# What to do
Without any of its pictures, the listing below should be output exactly.

┌─ Records shown

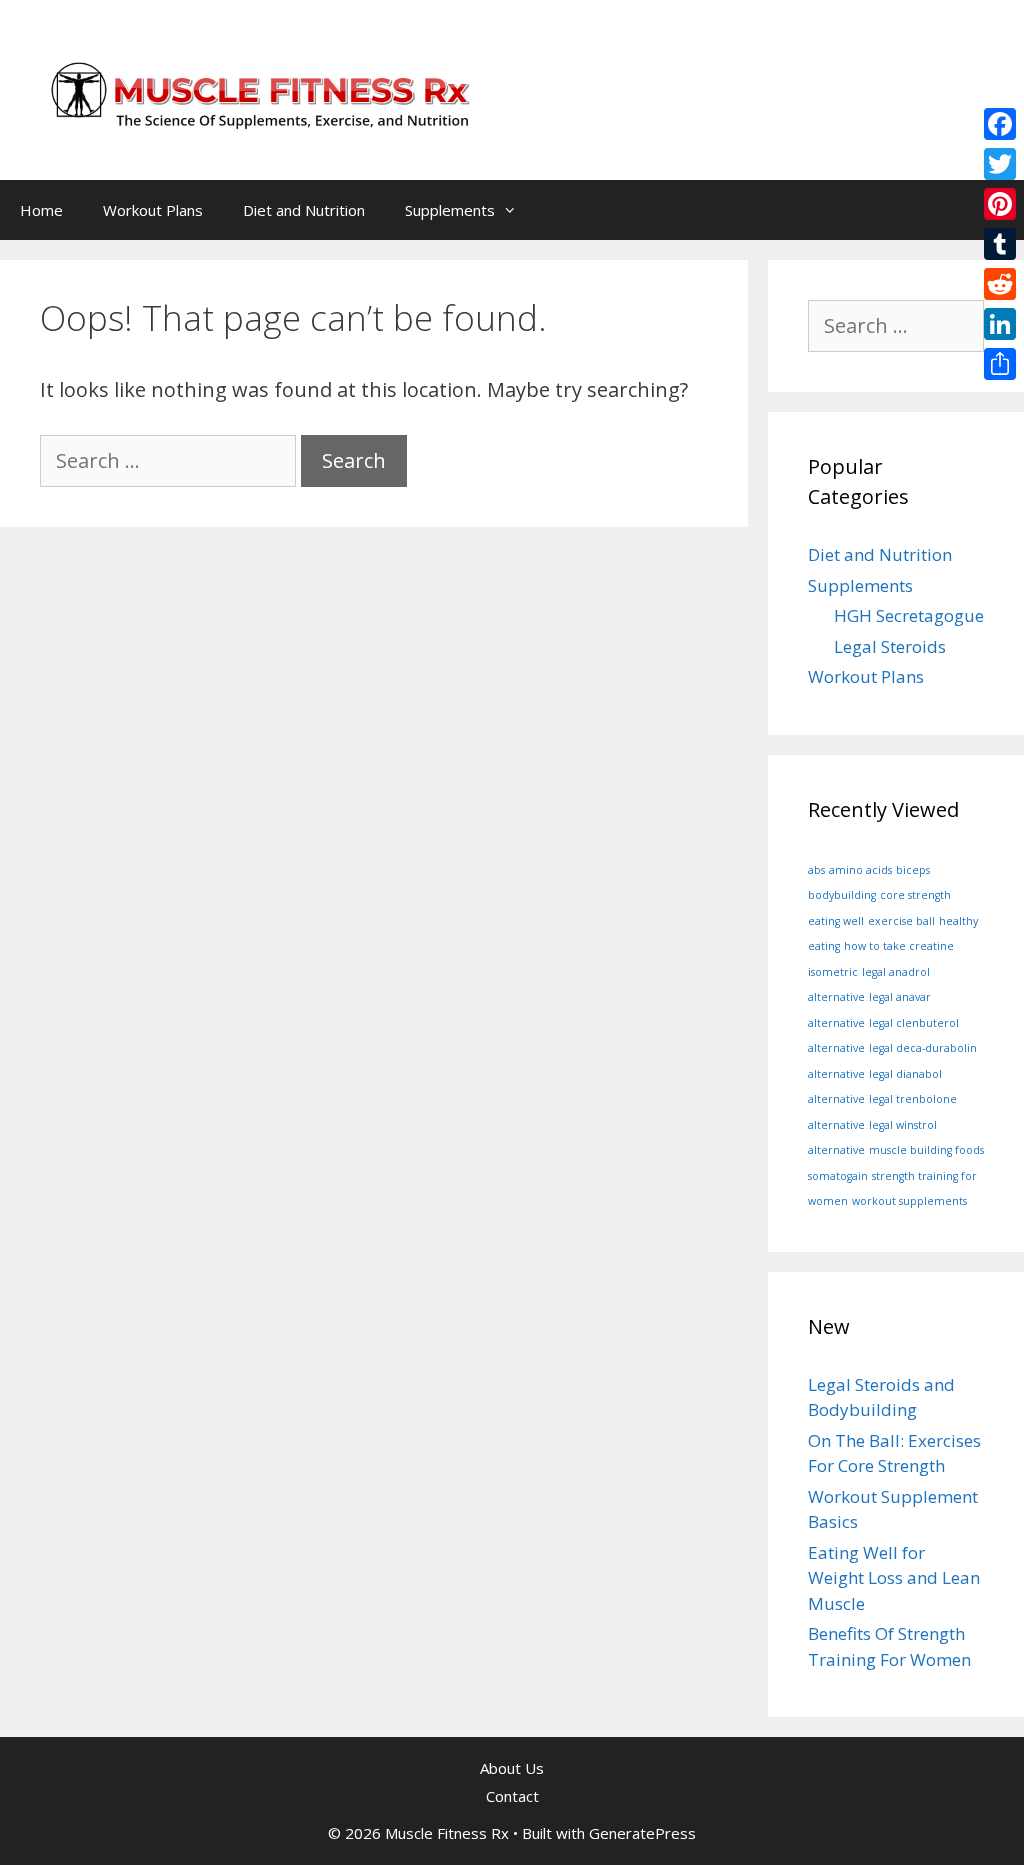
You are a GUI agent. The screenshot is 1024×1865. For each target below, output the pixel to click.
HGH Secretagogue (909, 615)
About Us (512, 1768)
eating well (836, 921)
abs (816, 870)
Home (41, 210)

└─

# The completed task
You are a GUI agent. The screenshot is 1024×1865. For each target below, output the pixel to click.
HGH Secretagogue (909, 615)
About Us (512, 1768)
eating well (836, 921)
abs (816, 870)
Home (41, 210)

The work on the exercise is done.